Recent advances in our understanding of the role of inositides in cell signalling have led to the central hypothesis that a receptorstimulated phosphodiesteratic hydrolysis of phosphatidylinositol 4,5-bisphosphate (PtdIns(4,5)P₂)^1,2 results in the formation of two second messengers, diacylglycerol³ and inositol 1,4,5-trisphosphate (Ins(l,4,5)P₃)⁴. The existence of another pathway of inositide metabolism was first suggested by the discovery that a novel inositol trisphosphate, Ins(l,3,4)P₃, is formed in stimulated tissues⁵; the metabolic kinetics of Ins(l,3,4)P₃ are entirely different from those of Ins(l,4,5)P₃ (refs 6, 7).
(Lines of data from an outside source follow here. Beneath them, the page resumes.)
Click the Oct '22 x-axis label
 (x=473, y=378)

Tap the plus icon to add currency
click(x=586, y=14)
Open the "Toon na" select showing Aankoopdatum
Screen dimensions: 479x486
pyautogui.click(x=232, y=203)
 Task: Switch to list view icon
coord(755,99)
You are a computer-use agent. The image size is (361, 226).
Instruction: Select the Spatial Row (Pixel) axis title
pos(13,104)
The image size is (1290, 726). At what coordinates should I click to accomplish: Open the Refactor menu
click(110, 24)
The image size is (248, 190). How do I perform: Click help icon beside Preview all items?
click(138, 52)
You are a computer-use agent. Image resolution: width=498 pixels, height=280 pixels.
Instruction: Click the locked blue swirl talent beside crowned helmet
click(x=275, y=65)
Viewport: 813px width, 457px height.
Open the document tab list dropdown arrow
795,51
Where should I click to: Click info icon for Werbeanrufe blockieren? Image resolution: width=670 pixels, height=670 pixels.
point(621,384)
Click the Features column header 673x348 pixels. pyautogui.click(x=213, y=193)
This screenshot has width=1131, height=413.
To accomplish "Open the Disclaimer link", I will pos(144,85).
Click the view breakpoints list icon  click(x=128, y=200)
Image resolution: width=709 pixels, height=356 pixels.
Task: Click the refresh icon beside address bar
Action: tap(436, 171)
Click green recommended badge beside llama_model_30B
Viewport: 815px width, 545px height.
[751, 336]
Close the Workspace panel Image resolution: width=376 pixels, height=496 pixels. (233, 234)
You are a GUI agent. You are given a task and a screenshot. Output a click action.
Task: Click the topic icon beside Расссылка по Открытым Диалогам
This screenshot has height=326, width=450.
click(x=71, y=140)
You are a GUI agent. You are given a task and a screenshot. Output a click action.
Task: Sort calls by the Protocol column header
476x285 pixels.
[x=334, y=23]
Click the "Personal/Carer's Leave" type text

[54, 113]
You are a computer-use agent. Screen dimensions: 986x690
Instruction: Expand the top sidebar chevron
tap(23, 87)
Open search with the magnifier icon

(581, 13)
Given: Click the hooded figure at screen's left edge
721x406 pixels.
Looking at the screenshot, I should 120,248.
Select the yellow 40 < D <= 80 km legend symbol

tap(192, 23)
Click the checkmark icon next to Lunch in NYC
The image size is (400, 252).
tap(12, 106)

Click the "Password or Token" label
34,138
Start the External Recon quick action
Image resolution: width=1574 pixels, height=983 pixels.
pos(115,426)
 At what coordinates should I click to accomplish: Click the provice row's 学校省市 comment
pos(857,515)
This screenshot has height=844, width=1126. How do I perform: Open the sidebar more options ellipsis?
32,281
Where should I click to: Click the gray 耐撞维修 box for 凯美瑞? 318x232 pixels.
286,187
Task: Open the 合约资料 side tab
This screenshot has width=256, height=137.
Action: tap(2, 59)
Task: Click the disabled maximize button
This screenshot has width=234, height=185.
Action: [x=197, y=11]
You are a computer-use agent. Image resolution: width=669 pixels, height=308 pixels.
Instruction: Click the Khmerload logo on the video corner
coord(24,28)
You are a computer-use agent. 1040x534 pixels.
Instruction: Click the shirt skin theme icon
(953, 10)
The probable route of formation of Ins(l,3,4)P₃ was recently shown to be via a 5-dephosphorylation of inositol 1,3,4,5-tetrakisphosphate (Ins(l,3,4,5)P₄), a compound which is rapidly formed on muscarinic stimulation of brain slices, and which can be readily converted to Ins(l,3,4)P₃ by a 5-phosphatase in red blood cell membranes⁸. However, the source of Ins(l,3,4,5)P₄ is unclear, and an attempt to detect a possible parent lipid, phosphatidylinositol 3,4,5-trisphosphate (PtdIns(3,4,5)P₃), was unsuccessful⁸. The recent discovery that the higher phosphorylated forms of inositol (InsP₅ and InsP₆) also exist in animal cells⁹ suggested that inositol phosphate kinases might not be confined to plant and avian tissues, and here we show that a variety of animal tissues contain an active and specific Ins(l,4,5)P₃ 3-kinase. We therefore suggest that an inositol tris/tetrakisphosphate pathway exists as an alternative route to the dephosphorylation^10,11 of Ins(l,4,5)P₃. The function of this novel pathway is unknown.